DATA UNDER STUDY: Begin
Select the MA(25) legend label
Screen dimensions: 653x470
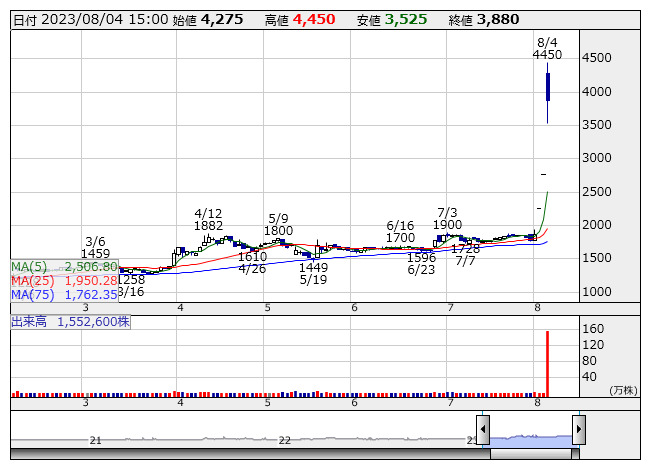65,281
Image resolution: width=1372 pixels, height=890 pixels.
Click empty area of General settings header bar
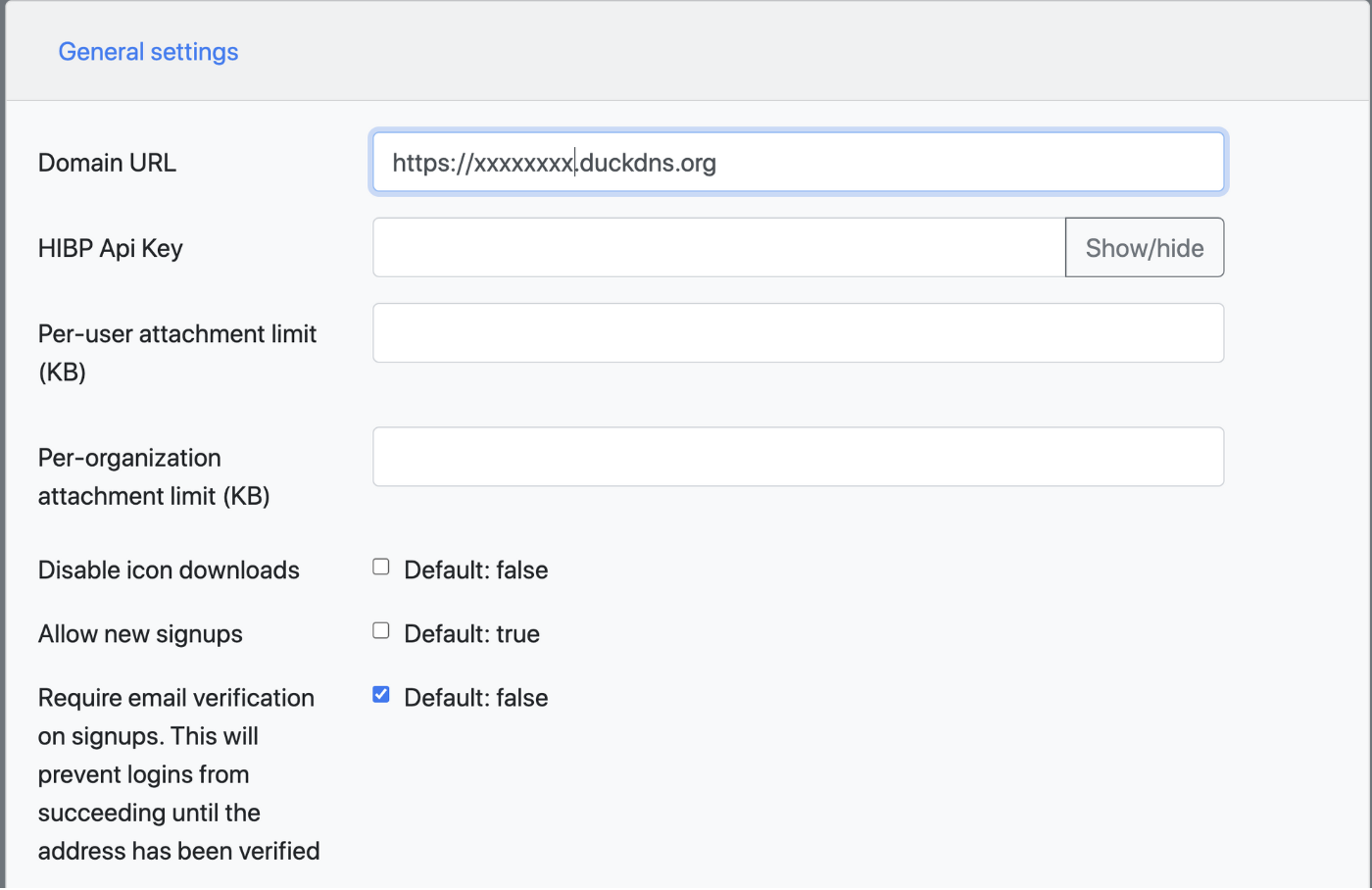(784, 52)
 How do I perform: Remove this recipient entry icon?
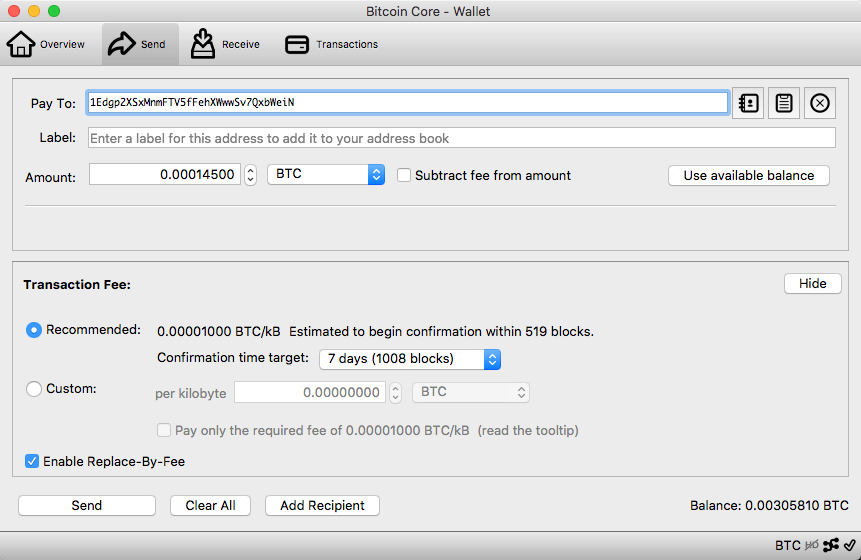819,103
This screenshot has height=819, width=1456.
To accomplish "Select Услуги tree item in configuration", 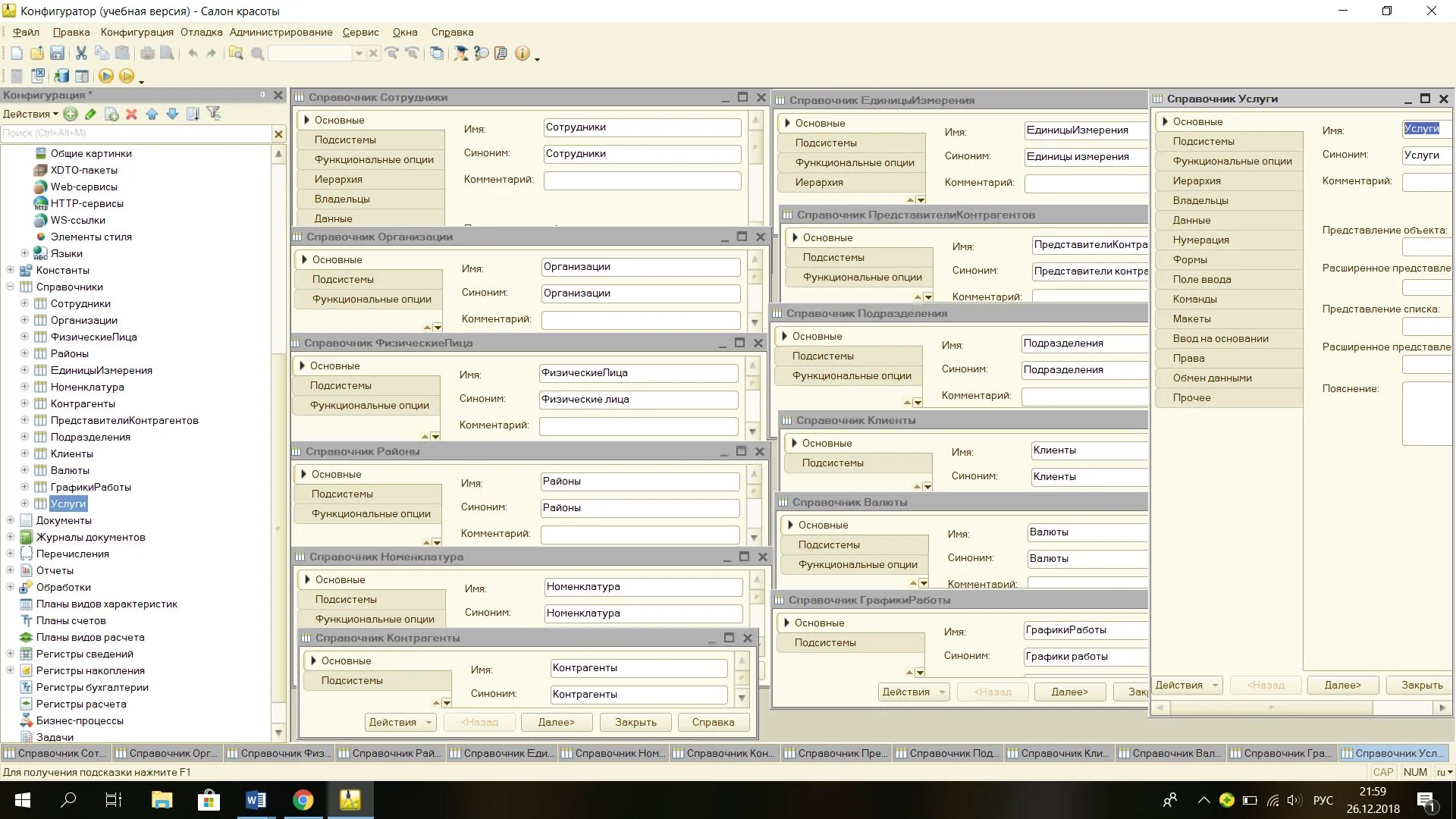I will (x=68, y=503).
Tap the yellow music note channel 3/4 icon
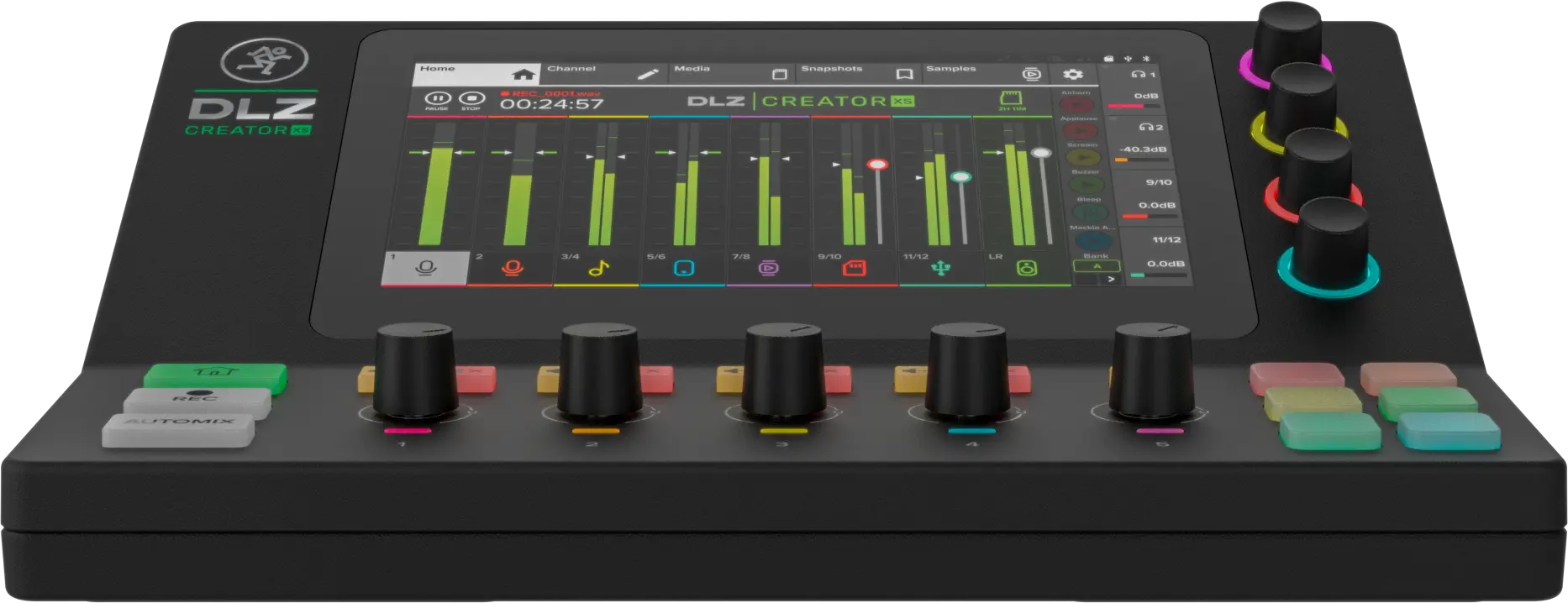This screenshot has width=1568, height=603. point(598,268)
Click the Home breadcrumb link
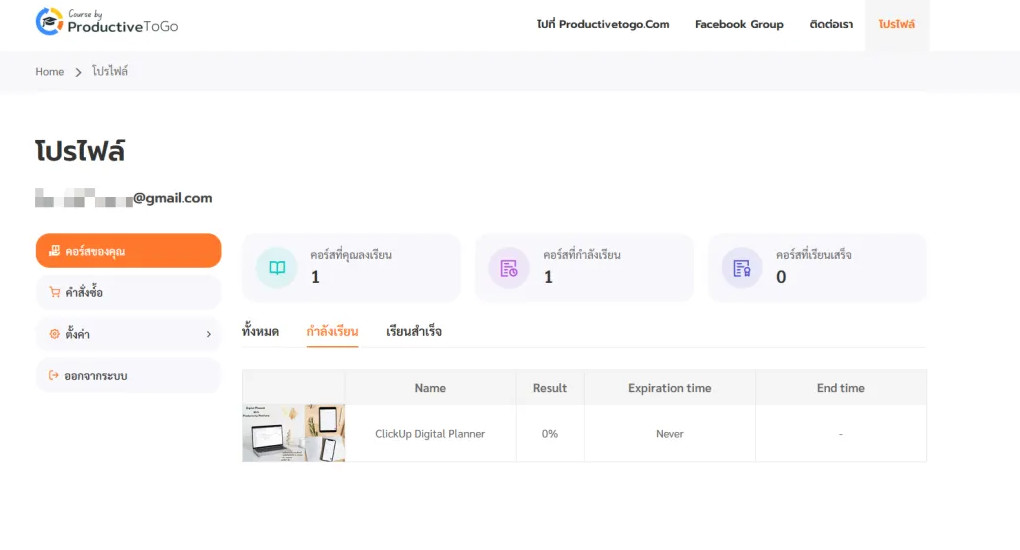The image size is (1020, 550). tap(49, 72)
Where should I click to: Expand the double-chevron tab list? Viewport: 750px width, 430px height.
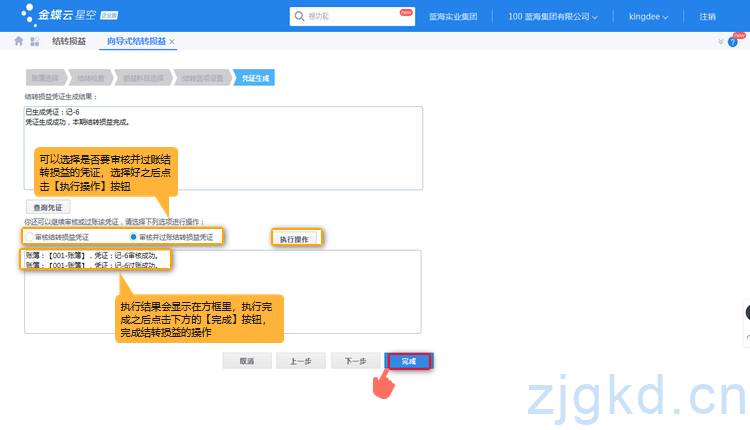pos(721,42)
DATA UNDER STUDY: End
:: DIRECTIONS ::
What should appear is an exact copy of the lines from the one containing "Tap the yellow music note channel 3/4 icon" through the last line of the records above, pictures excluded.

:: EXERCISE ANSWER ::
Tap the yellow music note channel 3/4 icon
This screenshot has width=1568, height=603. point(598,268)
Click the Home breadcrumb link
The image size is (1020, 550). tap(49, 72)
Where should I click to: Expand the double-chevron tab list? Viewport: 750px width, 430px height.
pos(721,42)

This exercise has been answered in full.